#1 i am old. and not in a good way. old is supposed to mean wise and classy and debonaire. i cant even spell debonaire. im just old.
there used to be a time when i could wake up at 9:30am and talk and rock and dance and drink and walk around and run around and flirt and eat and argue and enjoy the good music and write about it on multiple platforms. and yes i could do it eight days straight.
tonight i sit here in my dull dough and my back aches and my head aches and im wheezing and ive been recovering for THREE DAYS. i didnt even drink that much! the good book suggests “dont drink till youre drunk.” i followed that advice on every night except for the one where janes addiction played the playboy party sponsored by our old bff jack daniels. and even that night i was able to walk home at 3am with no huge probs.
but man am i paying for it now.
i know theres this thing called sxsars but im indestructible. and i know i got sick for months three years ago when i was at sxsw and made out with some texas roller girls. but thats acceptable. being sick now simply because ive hit the wall isnt acceptable at all. its disturbing. and sad.
lesson #2. i see too many old bands.
my man todd taught me a lot on the trip. he taught me that hes a great writer, a great editor, and that the beauty of an event like sxsw is the opportunity to discover new acts.
yes its tempting to see the best guitarist in rock, j mascis, twice while hes fronting the original lineup of one of the best bands ever, dinosaur jr., but with 1,899 other bands in town wouldnt it have been more prudent to try to find the next j mascis? indeed isnt that sorta my job?
metallica was fine to see because i had never seen them before, but ive seen janes addiction a half dozen times, and even though theyre not new ive seen the grates almost that many times too. why wasnt i learning about more new groups like Tia Carerra and Valient Thorr? i truly loved seeing both of those bands for the first time. what was i thinking?

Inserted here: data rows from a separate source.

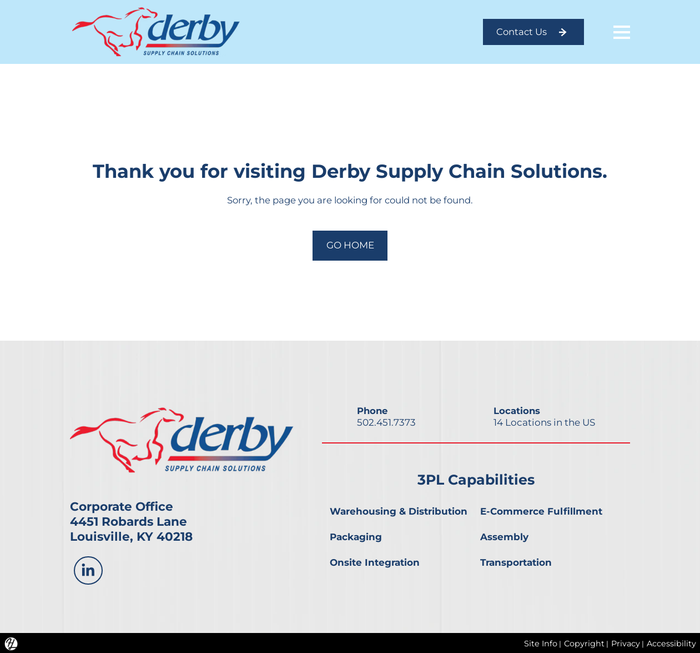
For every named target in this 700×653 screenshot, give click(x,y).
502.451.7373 (386, 421)
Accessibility (671, 642)
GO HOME (350, 244)
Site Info (539, 642)
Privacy (625, 642)
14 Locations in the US (544, 421)
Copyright (583, 642)
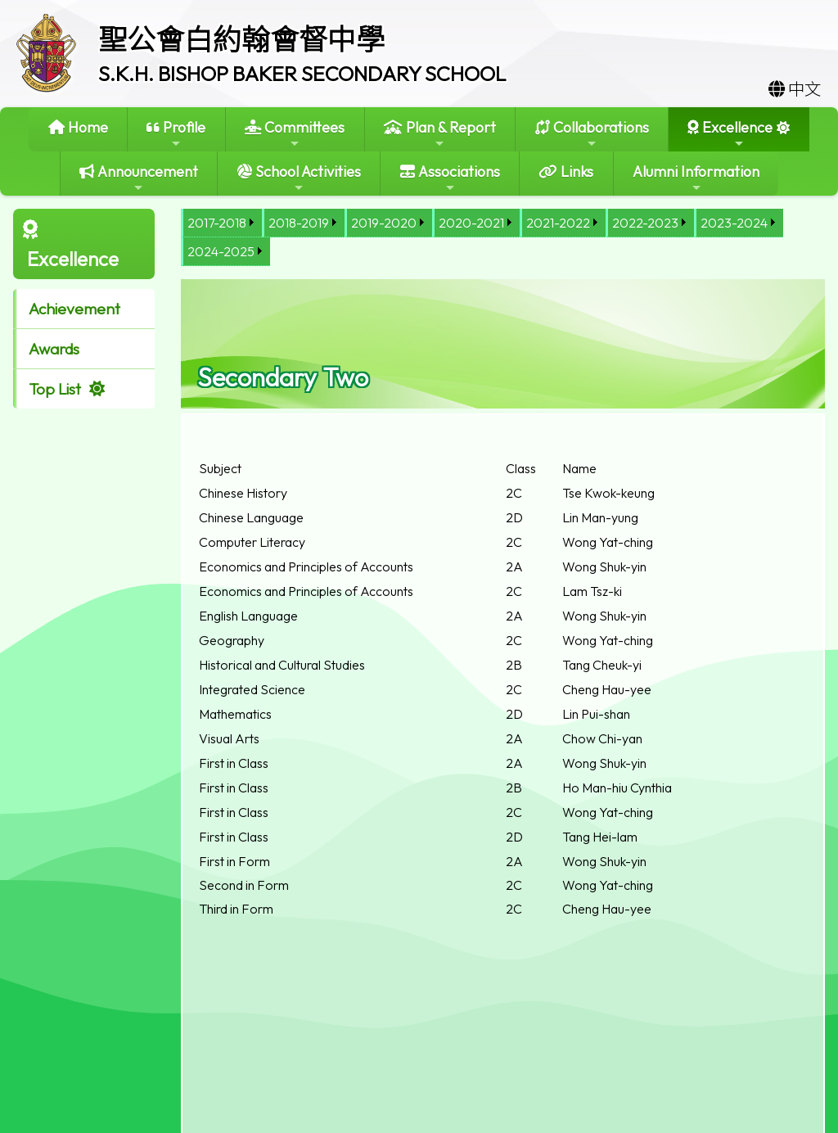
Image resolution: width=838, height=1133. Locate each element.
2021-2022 (558, 222)
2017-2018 (216, 222)
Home (78, 127)
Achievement (74, 308)
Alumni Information (696, 178)
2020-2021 (471, 222)
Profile (175, 134)
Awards (54, 349)
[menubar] (503, 237)
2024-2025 (221, 251)
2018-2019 (298, 222)
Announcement (138, 178)
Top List (55, 389)
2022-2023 (645, 222)
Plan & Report (440, 134)
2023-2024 (734, 222)
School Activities (299, 178)
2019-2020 (384, 222)
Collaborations (592, 134)
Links (565, 171)
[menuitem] (221, 223)
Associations (450, 178)
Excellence (730, 134)
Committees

i wasnt, cuz when youre old you do things that lead to comfort. you book too-expensive hotels (that end up biting you in the ass), you fly in a cheerleader (because she has a perfect ass) instead of meeting new babes, you order room service instead of discovering new haunts, and you play everything safe safe safe.
when did i become so safe? what made me this way? was all my courage in my afro? if i cant blame myself who can i blame? bush was impeached – we now only have ourselves to point the finger at.
lesson #3. when the Lord said work six days and rest on the seventh he wasnt kidding.
which might be one reason he had moses chisel it in stone. not once did i use the hot tub. not once did i tour greater austin. not once did i go visit my friend ken’s new apartment or even see the very pregnant leah muse. those are the things you do on your day off. those are the things you do when you read the good book and follow the rules.
sickness doesnt hit you when you give your senses a break.
lesson #4. i have no business going to coachella.
i dont deserve it.
lesson #5. i probably shouldnt go to sxsw 2010.
with the money i spent this year, i could instead go to a club like spaceland, the echo, the viper room, or the echoplex twice a week, and bring a date, and buy beers and eat tacos with her afterwards and enjoy full sets from the headliners and opening acts -and i wont die of sxsars – and at the end of the year i would be able to see over 100 bands. new bands. small bands. up n comers. creative geniuses. and yes, i bet at the end of the year i would have “discovered” the next j mascis.
lessone #6. they dont teach you crap in high school.
lesson #7. i have lost my mojo.
and my personal style, and my inner lifecoach, and my individuality. i have become just like every other suburban neverwas. everyone knows stay away from stubbs at sx. everyone knows if you go there twice youre a douche who really isnt all that interested in new music. how many times did i go there last week, 2x. how many times did i go to japan nite? zero-san. i have sold out, i have let my nation down, my ghettocard deserves to be revoked.
lesson #8. stay cool with your exes.
the only thing i did right this whole trip was have one exgf drive me to the airport and have another one pick me up. start with loveliness and return to it. but they deserve better in their lives than to shuttle my black ass around. i should beg forgiveness.
lesson #9. i need to buy a serious camera.
the truth of the matter is im not always going to have the incredible access to all of the worlds coolest and most amazing people. likewise, i wont always be able to meet celebrities and rockstars all the time either. instead of music festivals i should get a professional camera and click that bad boy as often as possible. anything else is selfishness.
i will get better. i swear to you.
but apparently right now my body is in fullblown revolt as it cant believe that it went to the mecca of new rock
and all it got was this tshirt.
this is why the terrorists hate us. this is why the caged bird groans. this is not a love song.